Após uma pausa de 12 anos, a Bienal de Alexandria será relançada em setembro de 2026. Sob a curadoria do artista Moataz Nasr, o evento, intitulado “This Too Shall Pass”, destacará artistas principalmente da região do Mediterrâneo, incluindo performances, música e palestras.

A bienal, uma das mais antigas do mundo, foi criada em 1955 durante o governo de Gamal Abdel Nasser e focava em artistas dos países mediterrâneos. Nasr, que já representou o Egito na Bienal de Veneza em 2017, busca revitalizar a cena artística egípcia, que ele descreve como um “lago estagnado”. Ele afirma que é hora de “fazer ondas” e promover mudanças significativas.

Diferente de edições anteriores, que eram quase totalmente financiadas pelo estado, o novo formato será uma parceria público-privada. Essa mudança reflete a atual situação econômica do Egito e visa proporcionar maior independência ao evento. O comitê organizador inclui representantes do ministério da cultura e patrocinadores privados conhecidos no cenário artístico internacional.

Além da exposição principal com cerca de 50 artistas, haverá mostras menores em museus de Alexandria, focadas em artistas egípcios emergentes.

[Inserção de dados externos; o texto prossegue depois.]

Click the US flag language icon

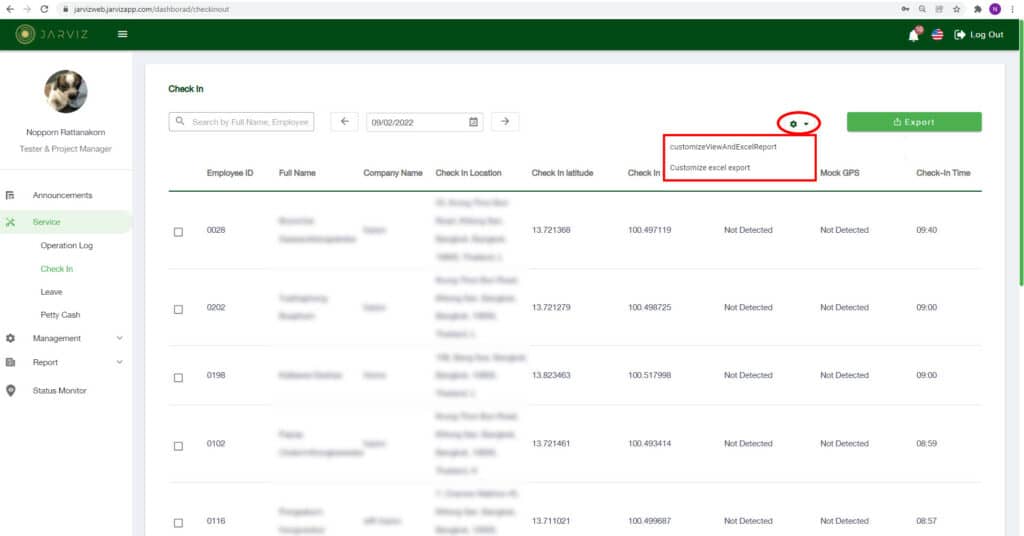[937, 35]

O evento não se limitará ao público da arte, mas buscará envolver toda a comunidade local, utilizando locais históricos como o anfiteatro romano e a Biblioteca de Alexandria.

A bienal também pretende combater a fuga de cérebros que afetou Alexandria nos últimos 25 anos, atraindo jovens talentos de volta à cidade. Nasr, que se mudou para o Cairo, destaca a importância de Alexandria como um lugar especial e histórico, prometendo que o evento refletirá essa identidade única.